Initial jobless claims, week ended Aug. 8: 1.1 million expected, vs. 1.186 million during the prior week. Continuing claims, week ended Aug. 1: 15.8 million expected, vs. 16.107 million during the prior week.


If results come in as expected, Thursday’s report will reflect the twenty-first straight week that new claims totalled more than 1 million, with tens of millions of Americans put out of work during the coronavirus pandemic and forced business closures that ensued. Since the week ended March 20, more than 55 million individuals have filed new unemployment insurance claims.

(Yahoo Finance – Continue Reading)

US Cranks Up Tariff Heat On France, Germany In Airbus Dispute

The US stepped up pressure on Germany and France with extra tariffs on some of their goods, a move designed to squeeze the European Union into settling a long-running dispute over illegal subsides to Airbus SE.


In a statement in Washington on Wednesday, the U.S. Trade Representative’s office said it’s removing from the tariff list certain products from Greece and the U.K., and adding an equivalent amount of trade from France and Germany. The change is effective Sept. 1 and will apply to French and German jams as well as butchers’ and mincing knives, which will be subject to a 25% duty.


“The EU and member states have not taken the actions necessary to come into compliance with WTO decisions,” USTR Robert Lighthizer said in the statement. “The United States, however, is committed to obtaining a long-term resolution to this dispute.” The amount of products subject to countermeasures remains at $7.5 billion and the tariff rates stay at 15% for aircraft and 25% for all other products, the USTR said.

(Bloomberg - Continue Reading)

IEA Lowers 2020 Oil Demand Forecast On Dismal Aviation Sector

The International Energy Agency (IEA) cut its 2020 oil demand forecast on Thursday, warning that reduced air travel due to the coronavirus pandemic would lower global oil demand this year by 8.1 million barrels per day (bpd).

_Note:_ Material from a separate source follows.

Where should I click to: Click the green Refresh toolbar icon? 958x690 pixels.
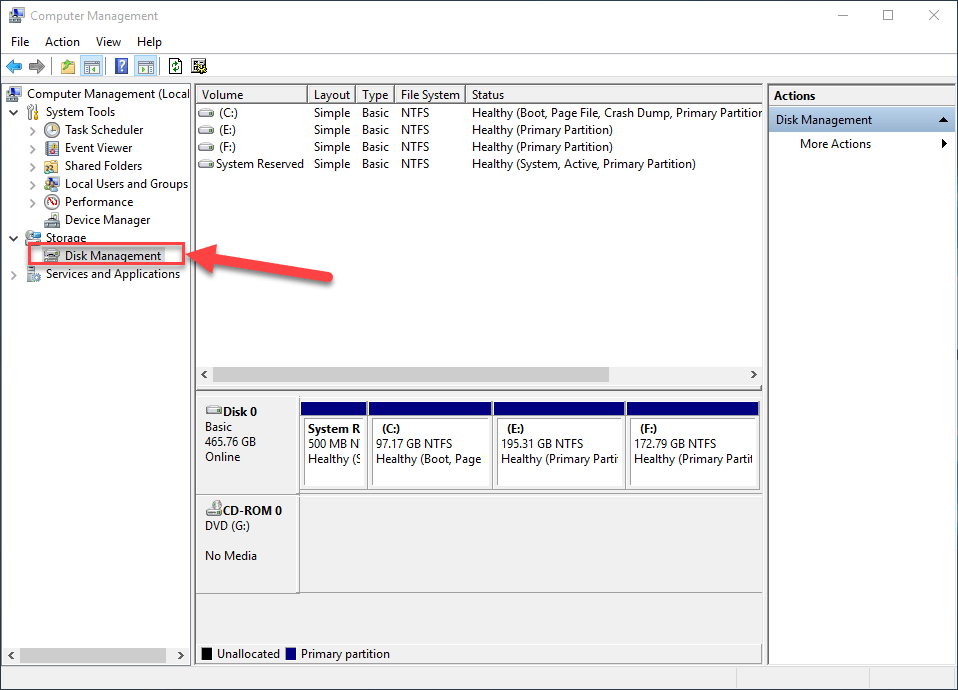(x=175, y=67)
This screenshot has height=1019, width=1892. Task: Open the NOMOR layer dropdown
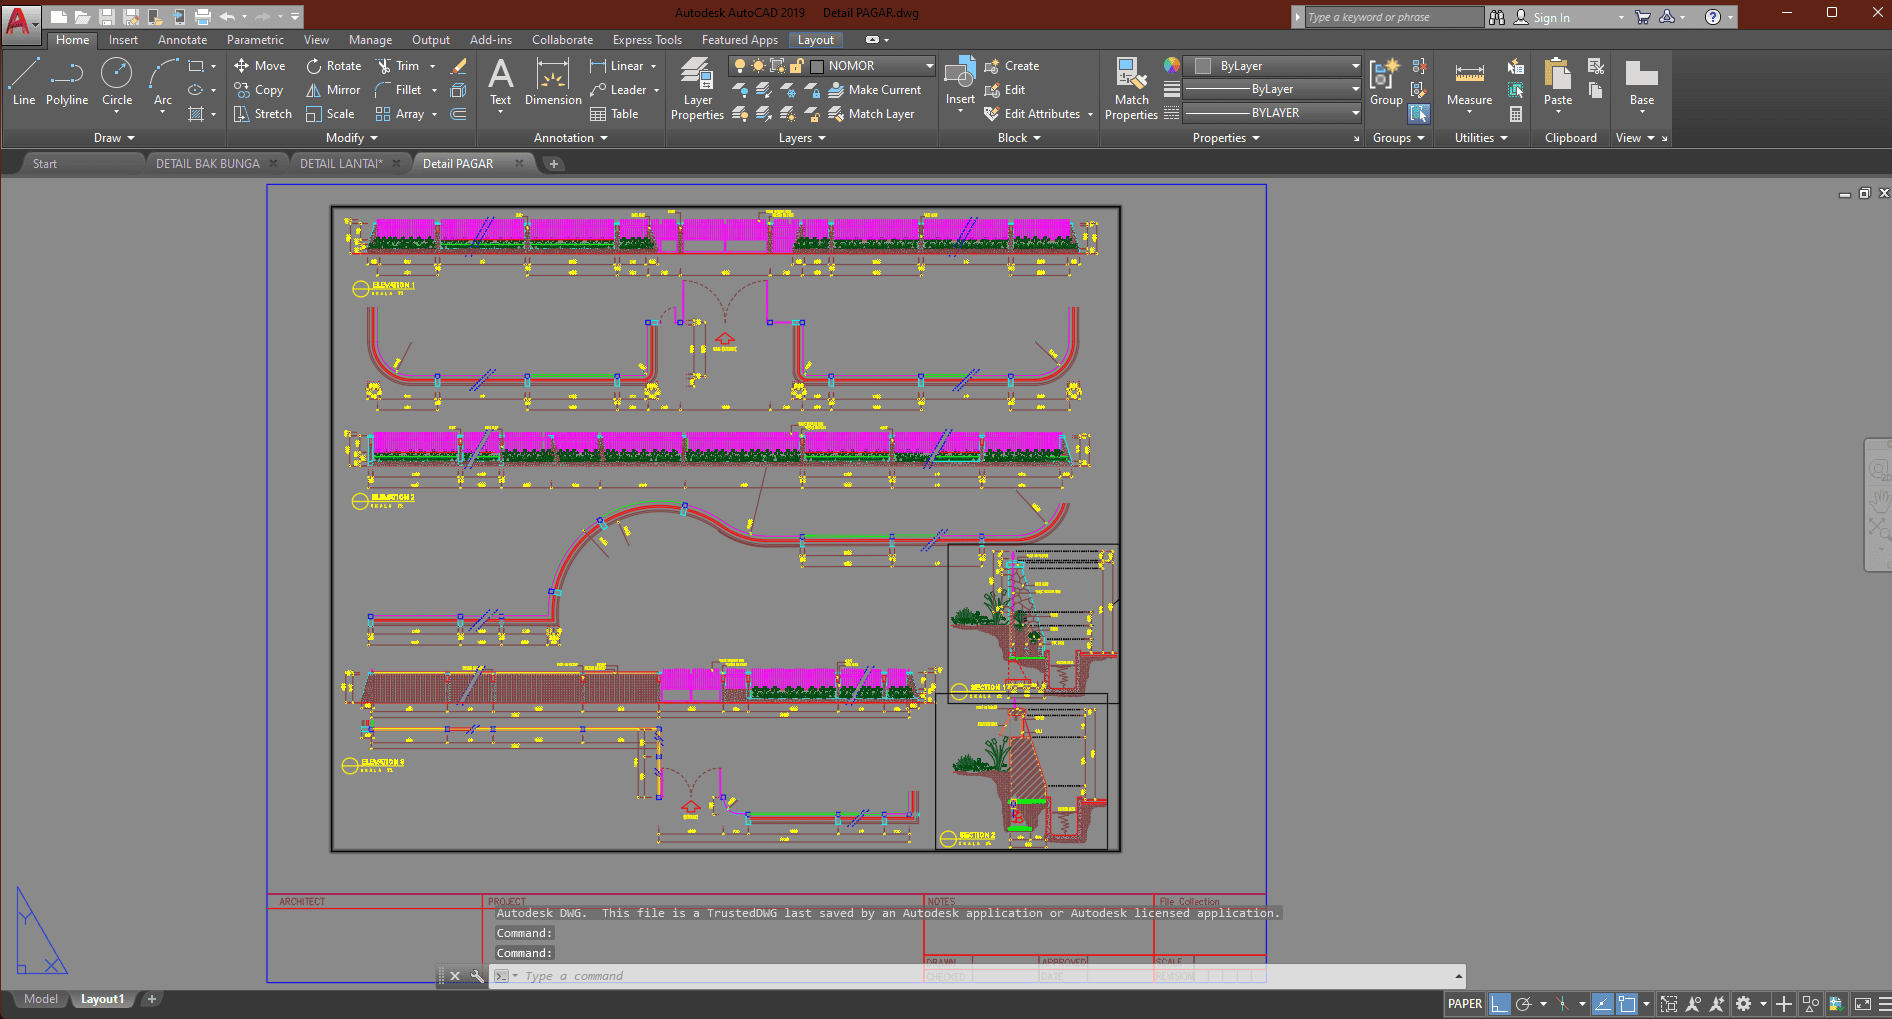pyautogui.click(x=929, y=66)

The Paris-based IEA slashed its 2020 outlook by 140,000 bpd to 91.9 million bpd, its first downgrade in several months. "Jet fuel demand remains the major source of weakness," the IEA said in its monthly report.

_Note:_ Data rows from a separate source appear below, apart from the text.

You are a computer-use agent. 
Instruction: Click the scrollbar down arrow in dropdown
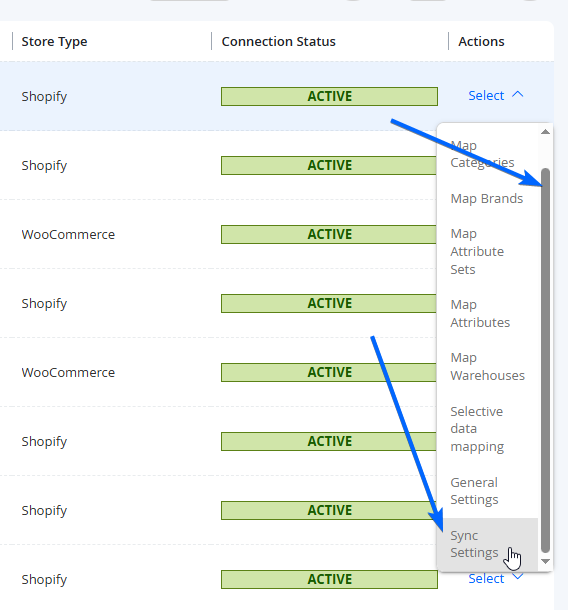pyautogui.click(x=545, y=561)
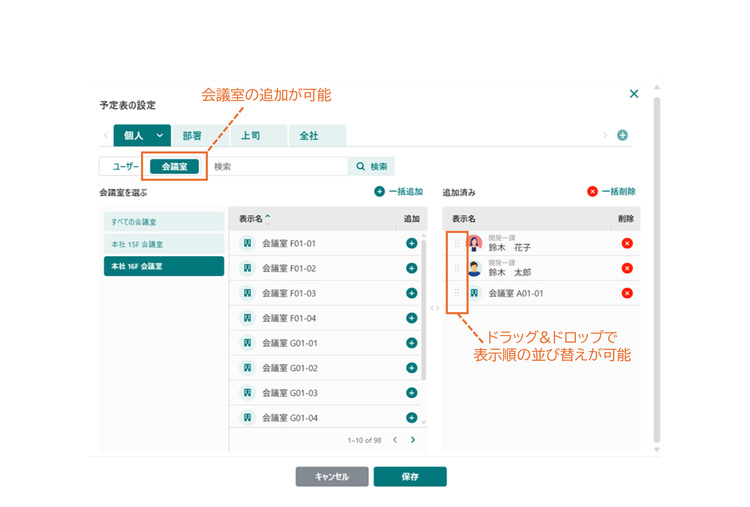Open the 個人 tab dropdown arrow

click(159, 136)
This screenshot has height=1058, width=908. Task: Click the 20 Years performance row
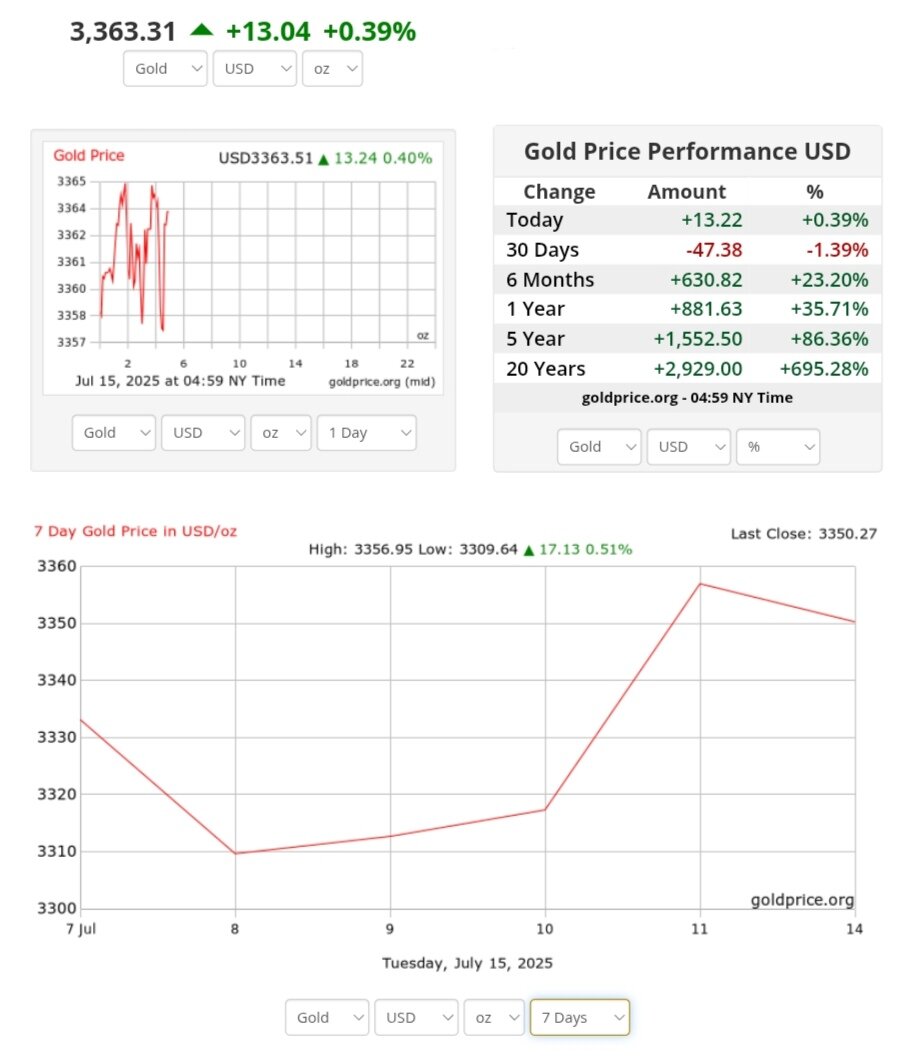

"In April the number of aviation kilometres travelled was nearly 80% down on last year and in July the deficit was still 67% ... The aviation and road transport sectors, both essential components of oil consumption, are continuing to struggle." The agency said that while supply exceeded demand in June, uncertainty over future demand along with increased output by top producers means re-balancing oil markets will be "delicate".